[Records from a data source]
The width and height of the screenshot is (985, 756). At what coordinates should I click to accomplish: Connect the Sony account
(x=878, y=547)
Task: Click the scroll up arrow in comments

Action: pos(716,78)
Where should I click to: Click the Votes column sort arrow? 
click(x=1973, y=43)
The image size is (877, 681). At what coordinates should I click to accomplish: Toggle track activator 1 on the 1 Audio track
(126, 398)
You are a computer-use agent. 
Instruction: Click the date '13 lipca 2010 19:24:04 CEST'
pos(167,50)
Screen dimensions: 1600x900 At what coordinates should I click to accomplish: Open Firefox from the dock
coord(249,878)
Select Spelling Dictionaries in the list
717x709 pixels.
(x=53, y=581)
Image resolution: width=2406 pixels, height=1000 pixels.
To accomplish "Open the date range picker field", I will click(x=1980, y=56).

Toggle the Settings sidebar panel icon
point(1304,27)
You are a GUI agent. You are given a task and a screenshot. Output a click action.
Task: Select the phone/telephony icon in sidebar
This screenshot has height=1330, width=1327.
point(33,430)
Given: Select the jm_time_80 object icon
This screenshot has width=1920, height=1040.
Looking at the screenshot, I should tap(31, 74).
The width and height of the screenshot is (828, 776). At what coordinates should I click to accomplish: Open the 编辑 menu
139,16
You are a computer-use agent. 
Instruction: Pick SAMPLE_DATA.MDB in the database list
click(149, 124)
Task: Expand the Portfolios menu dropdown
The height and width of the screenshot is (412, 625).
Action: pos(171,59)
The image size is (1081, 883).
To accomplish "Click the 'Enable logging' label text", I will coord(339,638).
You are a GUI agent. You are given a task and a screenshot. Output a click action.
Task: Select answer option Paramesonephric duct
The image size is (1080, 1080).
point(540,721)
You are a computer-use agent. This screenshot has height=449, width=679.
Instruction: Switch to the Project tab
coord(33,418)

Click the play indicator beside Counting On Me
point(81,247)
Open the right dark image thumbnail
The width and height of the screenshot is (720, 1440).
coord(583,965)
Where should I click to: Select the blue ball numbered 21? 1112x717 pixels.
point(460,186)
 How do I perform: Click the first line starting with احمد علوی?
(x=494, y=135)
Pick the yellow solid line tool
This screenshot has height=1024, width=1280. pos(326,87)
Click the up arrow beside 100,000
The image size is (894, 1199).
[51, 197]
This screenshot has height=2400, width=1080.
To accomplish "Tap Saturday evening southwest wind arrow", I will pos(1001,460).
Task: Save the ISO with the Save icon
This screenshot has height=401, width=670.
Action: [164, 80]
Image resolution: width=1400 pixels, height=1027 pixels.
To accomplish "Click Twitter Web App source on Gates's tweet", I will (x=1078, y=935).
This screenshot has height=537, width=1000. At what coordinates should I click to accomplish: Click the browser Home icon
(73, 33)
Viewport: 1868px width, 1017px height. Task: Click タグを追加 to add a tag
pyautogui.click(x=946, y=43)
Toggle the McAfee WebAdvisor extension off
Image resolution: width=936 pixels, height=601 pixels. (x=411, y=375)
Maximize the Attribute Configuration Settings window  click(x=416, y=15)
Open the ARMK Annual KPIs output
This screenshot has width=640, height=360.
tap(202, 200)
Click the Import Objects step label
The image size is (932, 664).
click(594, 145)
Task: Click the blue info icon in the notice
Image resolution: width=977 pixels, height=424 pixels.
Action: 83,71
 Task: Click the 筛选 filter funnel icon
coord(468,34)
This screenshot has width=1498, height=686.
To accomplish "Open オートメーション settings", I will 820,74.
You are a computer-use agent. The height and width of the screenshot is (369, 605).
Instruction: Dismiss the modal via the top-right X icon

## PROBLEM REQUIREMENTS
The answer must be every line of the entries that includes the word "computer".

## FINISHED TASK
You are a computer-use agent. 
You are a computer-use agent. 
You are a computer-use agent. This screenshot has height=449, width=679.
You are a computer-use agent. The height and width of the screenshot is (369, 605).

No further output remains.